As we get older, our digestive system becomes less efficient as we produce fewer digestive enzymes on our own. This results in a digestive tract that becomes more alkaline over time making it difficult for us to completely break down proteins, fats and carbohydrates. This increase in alkalinity can lead to a whole host of digestive health issues ranging from excessive gas production, bloating, food allergies and food intolerances. Additionally, we don’t get the nutrition from the food we take in which can create nutritional deficiencies.
However, there is a solution to this problem. All one needs to do is to re-acidify the gastrointestinal tract and improve your ability to digestive properly by supplementing with digestive enzymes and botanicals that support overall digestion. When looking for a digestive supplement, look for supplements that contain proteases (they digest protein), lipases (they digest fats) and amylases (they digest carbohydrates). Botanicals that carry a fair amount of digestion-enhancing properties tend to belong to three groups. These plants contain bitter, aromatic and pungent substances that support proper digestion. Some examples of these plants include ginger, peppermint, fennel, dandelion, artichoke, caraway and turmeric.

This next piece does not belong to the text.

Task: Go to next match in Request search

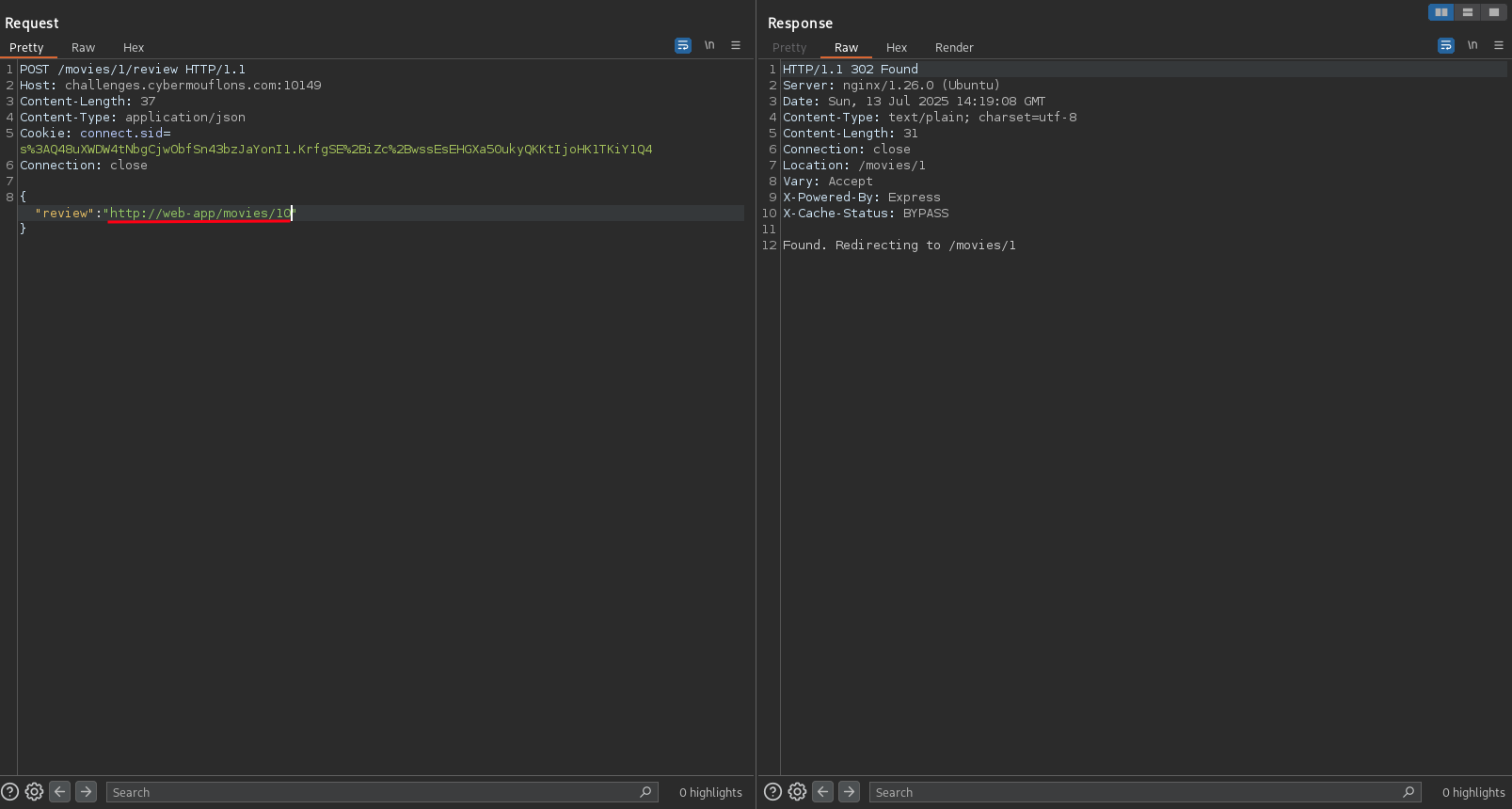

XBrain® DigesTive Enzymes has been formulated with enzymes and a number of botanicals to support digestion throughout the gastrointestinal tract. These ingredients include betaine hydrochloride, bromelain, papain, amylase, lipase, apple cider vinegar, caraway seed, chamomile herb, fennel, ginger root, peppermint leaf and turmeric. These ingredients work together synergistically and may aid in maintaining healthy digestion. Below is the list of ingredients along with their bioactive components and how they work in the body.
Betaine hydrochloride plays an important role in digestion by enhancing pancreatic release of pancreatic enzymes. It is important to have enough hydrochloric acid (HCl) for proper digestion. If the mixture of food, water and HCl (chyme) coming from the stomach emptying into the small intestine doesn’t have enough HCl and fluids, the pancreas will not be stimulated enough to produce its digestive enzymes and bicarbonate in the small intestines. Bicarbonate is extremely important as it will neutralize the acidity of chyme preventing damage to the small intestine and pancreatic enzymes will further digest chyme. So, it is crucial to increase HCl in the stomach so the pancreas can do its job. If your stomach is more alkaline, you get poor digestion in the stomach, release less pancreatic juice and cause damage to the upper small intestine (duodenum). Poorly digested material can cause cramping, flatulence and bloating.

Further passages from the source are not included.